Send out an SMS alert, create an explanatory graphic - a politician has admitted lying. Blair was pressed about this by a newspaper and, in the customary manner of a former national leader freed from the shackles of office, here’s what he said:
I actually think that with normal people, when you go to them and ask: do you think a politician should ever be obliged to, you know, stretch the truth in order to achieve a greater national objective, they would look at you as if you were bonkers for asking the question. There’s no walk of professional life that you can exist in where you literally open up everything to everybody.
Blair has always been deliberate and precise in his use of language and there are a couple of notable phrases here. First is that “normal people” think it’s “bonkers” to wonder if a politician should always present the unvarnished truth.
Follow Blair’s lawyerly logic and the conclusion is people who think politicians should always be fully open about everything are not normal, indeed, they are bonkers.
The second is that phrase again, “stretch the truth”, which he said he did in his memoir “past breaking point”.
There’s a colloquial and slightly coarse yet delightfully apt term for stretching the truth past breaking point. We call it bullshit.
And we all know politicians are full of it. But then, as Blair says, the low-level stuff goes on in all walks of life.
Distasteful as the idea may seem at first, it’s as if politicians have a licence to do it and it’s something the public is resigned to as one of the costs of participating in a political system founded on debate and a free contest of ideas.
In short, Blair is right.
Lying Stretching the truth to breaking point is common currency in all sorts of areas of public debate. There are obvious applications to national security and even basic local policing.
But then consider the economy. Surely with all the minds that Treasury employs, there are those who work up the worst-case scencarios such as double-dip recessions, the threat of a housing bubble, insufficient control on government spending, or Barnaby Joyce becoming finance minister.
These, clearly, never see the light of day.

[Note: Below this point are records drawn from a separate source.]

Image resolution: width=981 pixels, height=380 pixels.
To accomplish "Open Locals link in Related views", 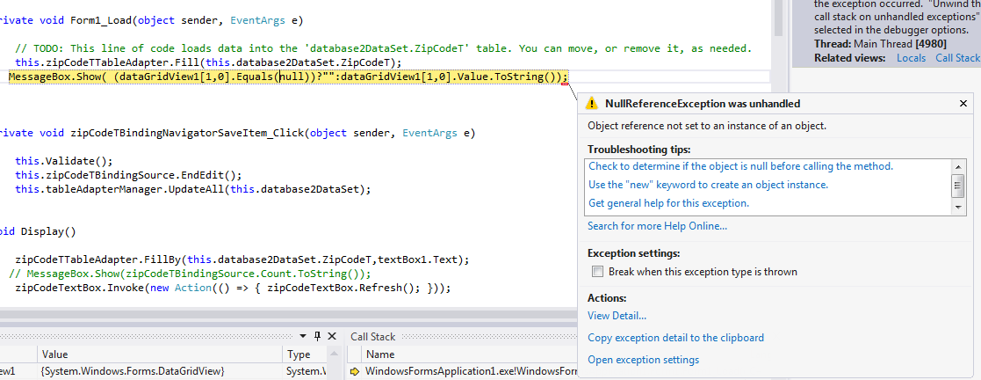I will pyautogui.click(x=911, y=58).
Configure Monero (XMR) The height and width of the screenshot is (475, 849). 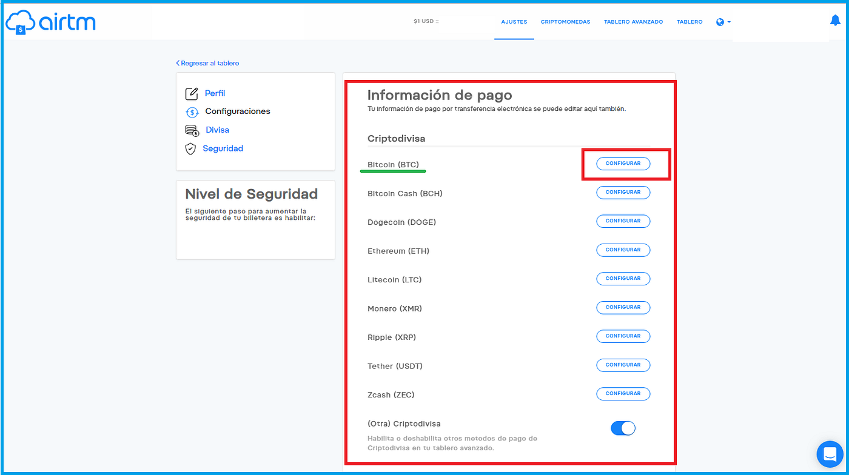623,307
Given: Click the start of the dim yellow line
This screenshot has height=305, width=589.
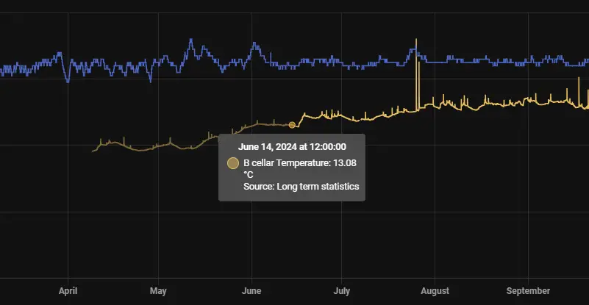Looking at the screenshot, I should pos(93,151).
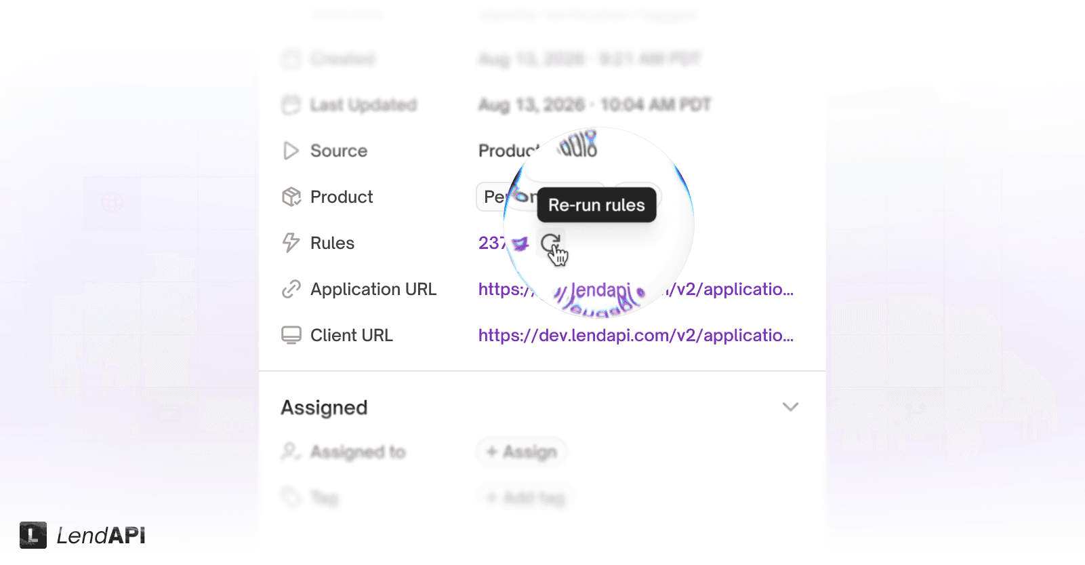
Task: Click the + Add tag button
Action: (525, 498)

Part of this is because of the important role government has to play in maintaining economic confidence.
When it comes to accounting matters, something that might at first seem a matter of concrete fact - the cost of a party’s policies - can be distorted by politicians. This has been magnificently demonstrated in the past week.
In the many absurdities of the past fortnight in Australian politics has been the debacle over the Coalition’s policy costings by Treasury. Under pressure from the rural independent MPs to demonstrate the impact of their policies on the Budget bottom line, Tony Abbott agreed to submit the party’s proposals to Treasury for costing.
They found a “black hole” in the Coalition’s costings of between $7 billion and $11 billion. The only thing more risible than the accounting failure by the Coalition was the inability of Treasury to say exactly how big the failure was. Instead we got a ballpark $4 billion, give or take.
The explanation provided for this was that certain policy settings which are determined by the government of the day can affect the bottom line. The “truth” of the figures, in other words, can be stretched by politicians too.
It applies to other policy areas as well. One that leaps to mind is health reform, where every leader claims to have the answer but the reality that truly equal health service provision to all Australians is simply not possible, short of building a major hospital with a full array of specialists into every medium-sized town.
Yet we get politicians promising to “fix” the system - Kevin Rudd did this in 2007 - as if it’s something that’s just broken and in need of some policy repair. Going back to Blair’s test, if you were to “literally open up everything to everybody”, what you would get is a picture of a system in which deaths are part of the operating expectations, where errors and mistakes are expected to happen, and which is besieged by such an array of lobby groups from professionals through to various patient interest groups that it can never and will never keep everyone happy.
And what kind of political argument is that?
But then there is stretching the truth to the limits of credulity. Julia Gillard’s claim that if Tony Abbott was Prime Minister on Sunday, Work Choices would be back on Monday springs to mind. Taking this much truth-stretching licence deserves ridicule.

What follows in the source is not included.